# DATA FOR PROCESSING start

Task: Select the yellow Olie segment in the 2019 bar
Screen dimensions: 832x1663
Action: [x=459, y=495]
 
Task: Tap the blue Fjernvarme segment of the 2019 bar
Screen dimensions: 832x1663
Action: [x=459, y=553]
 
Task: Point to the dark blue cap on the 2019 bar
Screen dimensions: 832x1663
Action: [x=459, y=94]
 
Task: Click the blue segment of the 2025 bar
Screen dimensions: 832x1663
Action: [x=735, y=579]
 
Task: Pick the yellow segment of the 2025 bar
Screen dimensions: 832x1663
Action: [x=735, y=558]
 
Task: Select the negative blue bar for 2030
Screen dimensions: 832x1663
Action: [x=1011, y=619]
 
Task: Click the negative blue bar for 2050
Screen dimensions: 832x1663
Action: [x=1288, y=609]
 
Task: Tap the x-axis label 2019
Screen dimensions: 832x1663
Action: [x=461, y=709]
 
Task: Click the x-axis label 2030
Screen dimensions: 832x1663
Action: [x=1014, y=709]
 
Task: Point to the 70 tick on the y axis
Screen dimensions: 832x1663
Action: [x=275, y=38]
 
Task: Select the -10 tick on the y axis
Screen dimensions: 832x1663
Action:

# DATA FOR PROCESSING end
# DATA FOR PROCESSING start

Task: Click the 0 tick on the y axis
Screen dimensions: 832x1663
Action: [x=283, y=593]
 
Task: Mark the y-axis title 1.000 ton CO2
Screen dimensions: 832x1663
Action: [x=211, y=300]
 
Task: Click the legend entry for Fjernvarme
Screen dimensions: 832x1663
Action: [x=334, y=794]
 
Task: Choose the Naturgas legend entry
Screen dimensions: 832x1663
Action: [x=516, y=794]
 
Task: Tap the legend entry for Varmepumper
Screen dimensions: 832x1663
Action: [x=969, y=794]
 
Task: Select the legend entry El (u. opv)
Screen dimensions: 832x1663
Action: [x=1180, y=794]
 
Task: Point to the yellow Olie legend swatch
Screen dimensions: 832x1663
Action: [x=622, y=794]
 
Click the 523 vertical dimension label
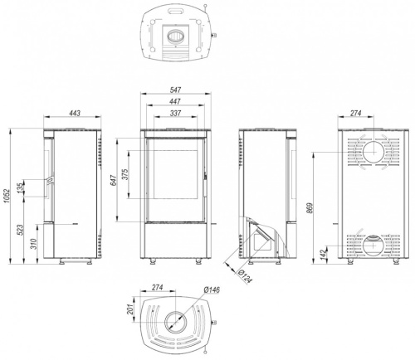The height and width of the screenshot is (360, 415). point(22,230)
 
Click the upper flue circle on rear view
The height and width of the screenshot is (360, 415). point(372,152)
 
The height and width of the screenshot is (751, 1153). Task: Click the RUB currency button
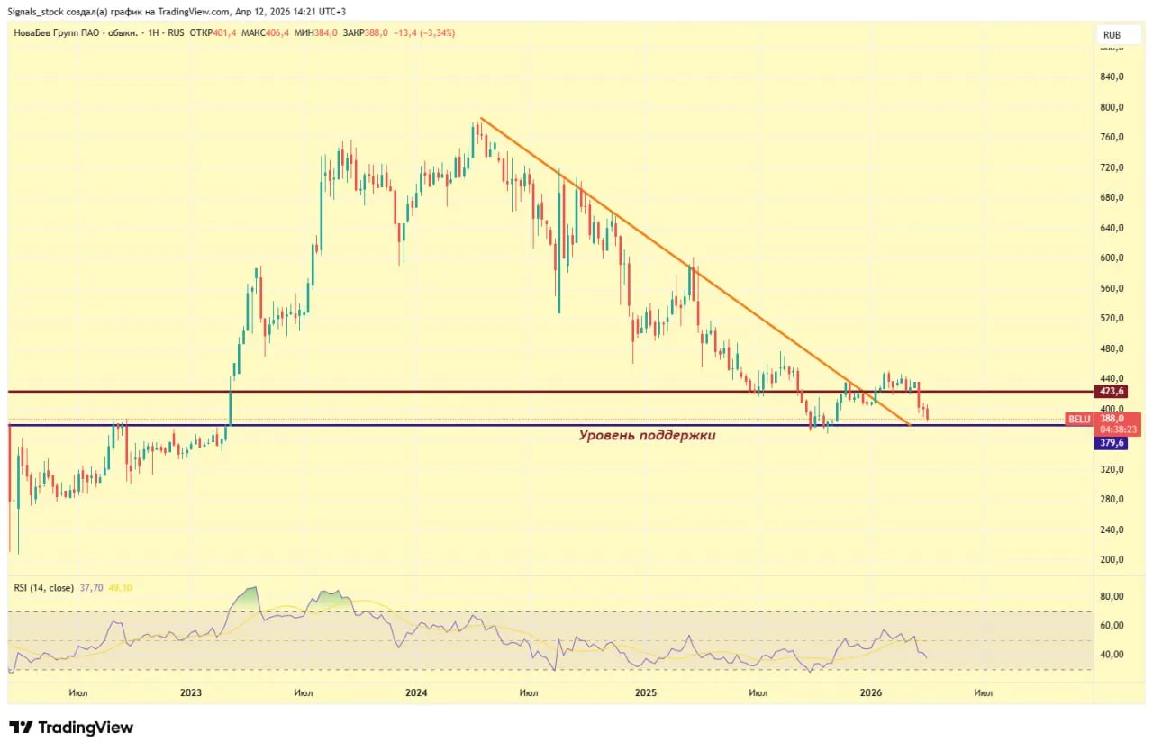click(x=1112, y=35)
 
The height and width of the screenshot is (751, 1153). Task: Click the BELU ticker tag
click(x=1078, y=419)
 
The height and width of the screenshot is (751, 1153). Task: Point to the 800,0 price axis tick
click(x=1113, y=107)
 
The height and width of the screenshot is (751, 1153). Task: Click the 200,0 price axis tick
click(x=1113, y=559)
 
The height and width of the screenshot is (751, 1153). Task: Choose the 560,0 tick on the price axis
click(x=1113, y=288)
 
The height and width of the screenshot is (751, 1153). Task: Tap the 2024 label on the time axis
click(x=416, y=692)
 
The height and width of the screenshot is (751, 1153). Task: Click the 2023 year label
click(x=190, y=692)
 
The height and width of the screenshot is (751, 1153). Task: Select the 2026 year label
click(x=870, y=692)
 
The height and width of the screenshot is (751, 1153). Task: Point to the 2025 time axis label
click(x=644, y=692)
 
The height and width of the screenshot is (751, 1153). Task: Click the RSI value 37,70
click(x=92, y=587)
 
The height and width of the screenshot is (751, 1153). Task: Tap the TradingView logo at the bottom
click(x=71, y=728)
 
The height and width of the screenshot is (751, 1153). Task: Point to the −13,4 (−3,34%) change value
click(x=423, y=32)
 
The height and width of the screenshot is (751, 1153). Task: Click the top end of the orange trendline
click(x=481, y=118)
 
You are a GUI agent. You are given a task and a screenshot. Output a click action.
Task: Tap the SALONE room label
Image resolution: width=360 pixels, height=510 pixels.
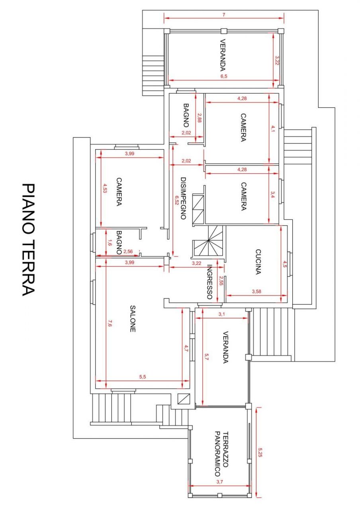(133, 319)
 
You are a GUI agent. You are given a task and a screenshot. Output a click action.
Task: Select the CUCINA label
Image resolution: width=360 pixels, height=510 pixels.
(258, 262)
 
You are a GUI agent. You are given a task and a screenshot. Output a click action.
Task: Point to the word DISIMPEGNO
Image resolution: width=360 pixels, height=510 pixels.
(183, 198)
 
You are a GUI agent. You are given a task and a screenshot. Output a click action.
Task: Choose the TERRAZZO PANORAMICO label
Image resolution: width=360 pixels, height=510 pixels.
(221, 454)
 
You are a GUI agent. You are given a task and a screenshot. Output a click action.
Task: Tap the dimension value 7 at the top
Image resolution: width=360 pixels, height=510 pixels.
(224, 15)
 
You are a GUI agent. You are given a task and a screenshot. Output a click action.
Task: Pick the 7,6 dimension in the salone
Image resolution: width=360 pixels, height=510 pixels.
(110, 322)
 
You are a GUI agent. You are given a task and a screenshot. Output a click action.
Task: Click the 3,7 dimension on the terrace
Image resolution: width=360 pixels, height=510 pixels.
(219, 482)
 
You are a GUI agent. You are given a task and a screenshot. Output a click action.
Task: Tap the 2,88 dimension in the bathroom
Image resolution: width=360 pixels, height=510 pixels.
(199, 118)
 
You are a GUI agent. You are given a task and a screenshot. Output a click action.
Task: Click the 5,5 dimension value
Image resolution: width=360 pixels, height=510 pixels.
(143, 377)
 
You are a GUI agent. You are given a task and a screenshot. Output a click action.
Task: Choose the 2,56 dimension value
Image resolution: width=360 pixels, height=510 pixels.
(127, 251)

# DATA FOR PROCESSING end

**STATED EXERCISE:** Start at the line containing "the price axis" and end with the line containing "click(x=190, y=692)". Format those lines as a Markdown table with a Row column for each line's number and a Line column for its text, leaving out blank lines.

**RESULT:**
| Row | Line |
|---|---|
| 1 | The height and width of the screenshot is (751, 1153). Task: Choose the 560,0 tick on the price axis |
| 2 | click(x=1113, y=288) |
| 3 | The height and width of the screenshot is (751, 1153). Task: Tap the 2024 label on the time axis |
| 4 | click(x=416, y=692) |
| 5 | The height and width of the screenshot is (751, 1153). Task: Click the 2023 year label |
| 6 | click(x=190, y=692) |